> **Assigned task**
In the entries below, count the lines that include the word "agent" and reply with the number alone.

(Exercise data Opens)

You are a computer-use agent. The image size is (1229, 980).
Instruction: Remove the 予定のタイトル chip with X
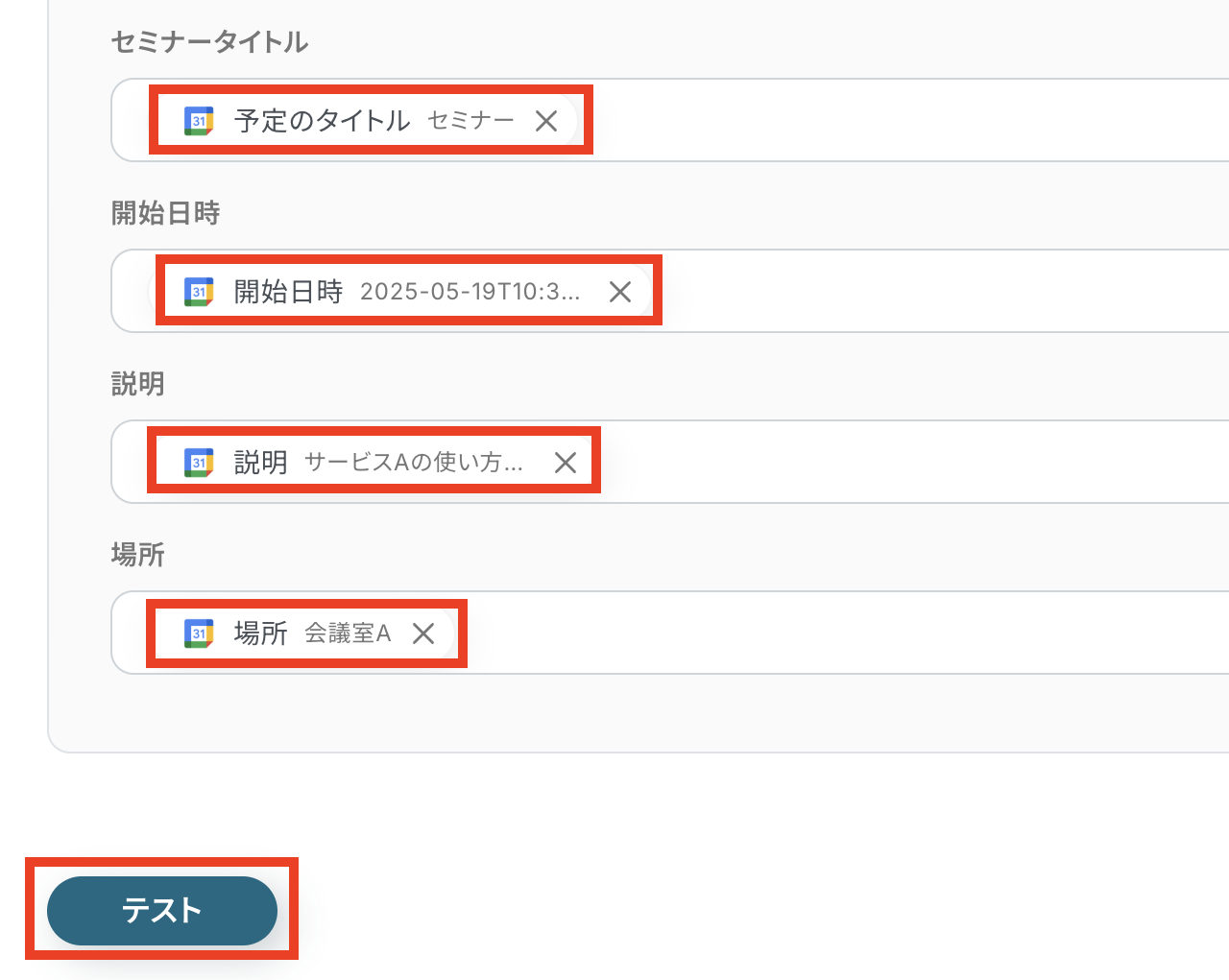point(546,121)
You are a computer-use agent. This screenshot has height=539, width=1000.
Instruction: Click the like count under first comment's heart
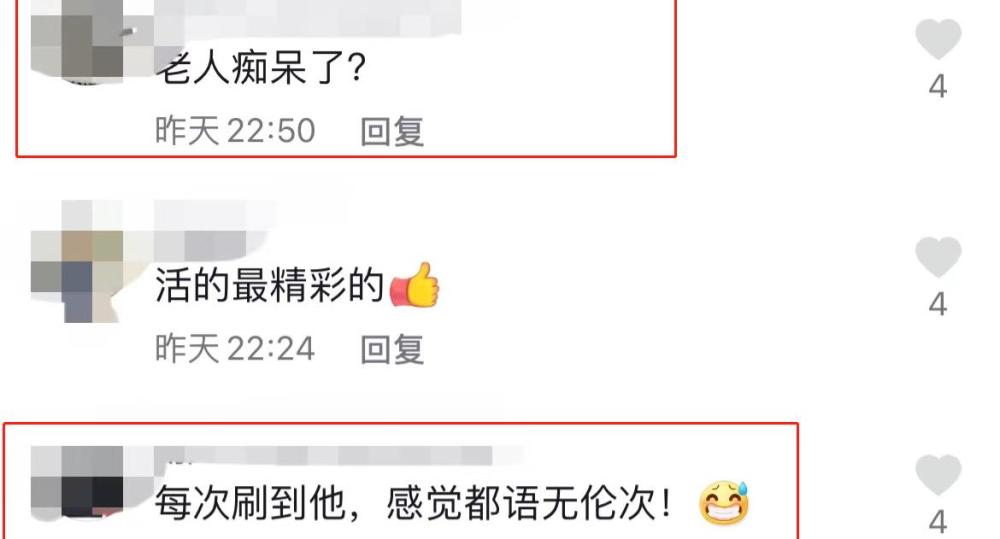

(Exercise data Closes)

> **Task solution**
2